The first consequence is textural. This may seem inconsequential, but for all my life there has been a deep connection between the feel of thin, inky, oily paper in my hands and learning about the world around me. The textural nature of the newsprint has been a contextual element of reading text that described the world. I've not developed any similar connection that is obvious to me when I read about the world from a computer screen or hand held devise. Does this matter?
The second consequence of the demise of the newspaper involves the way I (we?) consume news. When you hold open a newspaper and focus on an article about a flood in the Midwest that is positioned in the upper left part of page 2, your eyes can't escape the headlines that surround this story. So even as you read the story of the flood, your mind takes in vague hints of how that event is placed in context with the rest of the news. Below it is a story on a scandal in a metropolitan police department. The eye also notes on page three a long story on the the rise of a former city counsel member in a southern city to the status of Mayor. And below that there is a small story, relative to the flood story and the new mayor story, on a tourist who fended off an attack by muggers at a famous zoo.

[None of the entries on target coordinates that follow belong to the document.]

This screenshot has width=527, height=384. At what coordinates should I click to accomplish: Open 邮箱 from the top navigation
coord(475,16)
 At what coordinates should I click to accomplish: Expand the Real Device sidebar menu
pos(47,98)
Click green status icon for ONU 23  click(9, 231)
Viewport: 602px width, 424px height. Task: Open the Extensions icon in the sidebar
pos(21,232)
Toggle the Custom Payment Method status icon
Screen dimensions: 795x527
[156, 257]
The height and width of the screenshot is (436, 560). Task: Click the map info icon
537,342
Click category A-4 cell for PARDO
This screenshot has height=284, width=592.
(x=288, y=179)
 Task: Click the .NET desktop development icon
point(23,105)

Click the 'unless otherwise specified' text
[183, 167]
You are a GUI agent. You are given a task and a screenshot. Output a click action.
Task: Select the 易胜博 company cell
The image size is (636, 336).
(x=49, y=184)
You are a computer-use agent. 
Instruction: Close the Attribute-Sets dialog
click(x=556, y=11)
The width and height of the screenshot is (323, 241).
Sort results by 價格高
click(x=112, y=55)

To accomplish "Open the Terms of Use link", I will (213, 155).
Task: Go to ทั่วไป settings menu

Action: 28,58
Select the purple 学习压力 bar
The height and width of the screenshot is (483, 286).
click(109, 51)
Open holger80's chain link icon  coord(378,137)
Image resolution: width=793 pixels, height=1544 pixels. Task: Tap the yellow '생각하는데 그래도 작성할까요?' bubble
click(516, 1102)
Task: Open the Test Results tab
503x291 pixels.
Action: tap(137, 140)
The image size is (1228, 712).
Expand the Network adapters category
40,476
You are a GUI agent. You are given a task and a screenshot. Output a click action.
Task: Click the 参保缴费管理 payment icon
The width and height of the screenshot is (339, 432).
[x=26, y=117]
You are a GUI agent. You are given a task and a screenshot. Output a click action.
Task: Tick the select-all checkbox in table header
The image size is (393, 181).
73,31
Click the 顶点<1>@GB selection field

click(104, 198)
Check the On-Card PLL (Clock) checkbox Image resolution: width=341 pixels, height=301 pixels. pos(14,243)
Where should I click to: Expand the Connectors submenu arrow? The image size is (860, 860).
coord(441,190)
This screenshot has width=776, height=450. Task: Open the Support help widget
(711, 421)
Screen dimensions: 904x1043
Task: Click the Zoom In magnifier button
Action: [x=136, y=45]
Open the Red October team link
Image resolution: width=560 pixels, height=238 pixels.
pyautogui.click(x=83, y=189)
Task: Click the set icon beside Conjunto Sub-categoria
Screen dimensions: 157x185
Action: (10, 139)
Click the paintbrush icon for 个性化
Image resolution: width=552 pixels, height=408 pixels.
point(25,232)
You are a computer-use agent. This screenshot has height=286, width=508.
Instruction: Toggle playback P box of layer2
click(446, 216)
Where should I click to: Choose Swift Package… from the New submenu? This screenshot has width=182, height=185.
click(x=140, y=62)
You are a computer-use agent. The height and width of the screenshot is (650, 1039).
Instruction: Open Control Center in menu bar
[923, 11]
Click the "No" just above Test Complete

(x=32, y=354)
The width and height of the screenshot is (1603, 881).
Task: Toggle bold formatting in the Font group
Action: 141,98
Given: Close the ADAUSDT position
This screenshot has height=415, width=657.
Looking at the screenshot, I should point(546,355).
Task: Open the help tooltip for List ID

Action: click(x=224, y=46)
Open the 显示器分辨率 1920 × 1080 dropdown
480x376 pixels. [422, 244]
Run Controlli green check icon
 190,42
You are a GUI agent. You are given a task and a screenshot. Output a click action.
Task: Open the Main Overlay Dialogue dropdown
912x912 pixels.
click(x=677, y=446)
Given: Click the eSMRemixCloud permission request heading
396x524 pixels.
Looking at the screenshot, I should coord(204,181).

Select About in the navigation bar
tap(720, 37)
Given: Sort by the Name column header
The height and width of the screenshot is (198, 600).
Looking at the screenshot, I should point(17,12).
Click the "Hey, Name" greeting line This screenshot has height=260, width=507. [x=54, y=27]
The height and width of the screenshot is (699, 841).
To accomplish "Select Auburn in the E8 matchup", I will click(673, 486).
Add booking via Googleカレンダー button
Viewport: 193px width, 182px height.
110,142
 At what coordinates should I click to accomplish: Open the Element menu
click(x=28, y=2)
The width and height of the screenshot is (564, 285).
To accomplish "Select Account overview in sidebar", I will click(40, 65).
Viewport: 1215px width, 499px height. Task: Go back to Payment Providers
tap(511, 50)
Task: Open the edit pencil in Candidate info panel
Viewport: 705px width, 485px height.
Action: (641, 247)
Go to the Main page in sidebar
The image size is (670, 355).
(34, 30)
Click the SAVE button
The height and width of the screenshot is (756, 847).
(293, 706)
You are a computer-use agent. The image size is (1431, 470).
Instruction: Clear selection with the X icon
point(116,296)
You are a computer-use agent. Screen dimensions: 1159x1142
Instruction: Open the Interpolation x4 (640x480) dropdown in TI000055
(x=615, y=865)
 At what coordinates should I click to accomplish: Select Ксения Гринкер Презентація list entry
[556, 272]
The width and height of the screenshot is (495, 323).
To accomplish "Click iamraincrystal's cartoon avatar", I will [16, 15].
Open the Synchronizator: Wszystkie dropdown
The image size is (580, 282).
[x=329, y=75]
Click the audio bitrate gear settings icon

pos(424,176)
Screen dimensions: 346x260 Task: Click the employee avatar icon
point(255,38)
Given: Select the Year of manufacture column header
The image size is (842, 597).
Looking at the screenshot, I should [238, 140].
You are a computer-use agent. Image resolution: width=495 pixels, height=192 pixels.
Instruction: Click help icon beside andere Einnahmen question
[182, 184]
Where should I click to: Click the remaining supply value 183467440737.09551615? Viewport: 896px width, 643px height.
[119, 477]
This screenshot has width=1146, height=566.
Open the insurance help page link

When reading from a paper, the eye and mind multi-tasks even as you focus on the Flood story. It sees other stories. It evaluates the importance of those stories merely by the number of column inches they take up. It sees the size of the headline relative to the size of the headline over the story of the flood.
The mind isn't allowed to work this way when the same stories are presented on a computer screen. And this difference has consequences for how individuals and communities understand the world around them.
The demise of the daily newspaper and the way it lays out the world and the way it FEEL in your hands as you soak up the news of the world has been a significant and important and paradigmatic element in how we learn about our world…And it's going way
I'm thinking of the Wednesday Food & Wine section in the Santa Rosa Press Democrat. Holding the inky, smooth paper in my hand my eye goes to the reviews of Syrahs, but at the same time I note the story on a winemaker that sits next to another story on Paella. Doesn't this unconsciously form a manner of thought and ideas in my mind? And what of the advertisement at the bottom of this page for a Chocolate and Wine Tasting Even at the winery. I'm reading the reviews of Syrah…but my mind is associating these reviews with the rest of the features and ads on the page.
This intellectual and communicative dynamic is going away.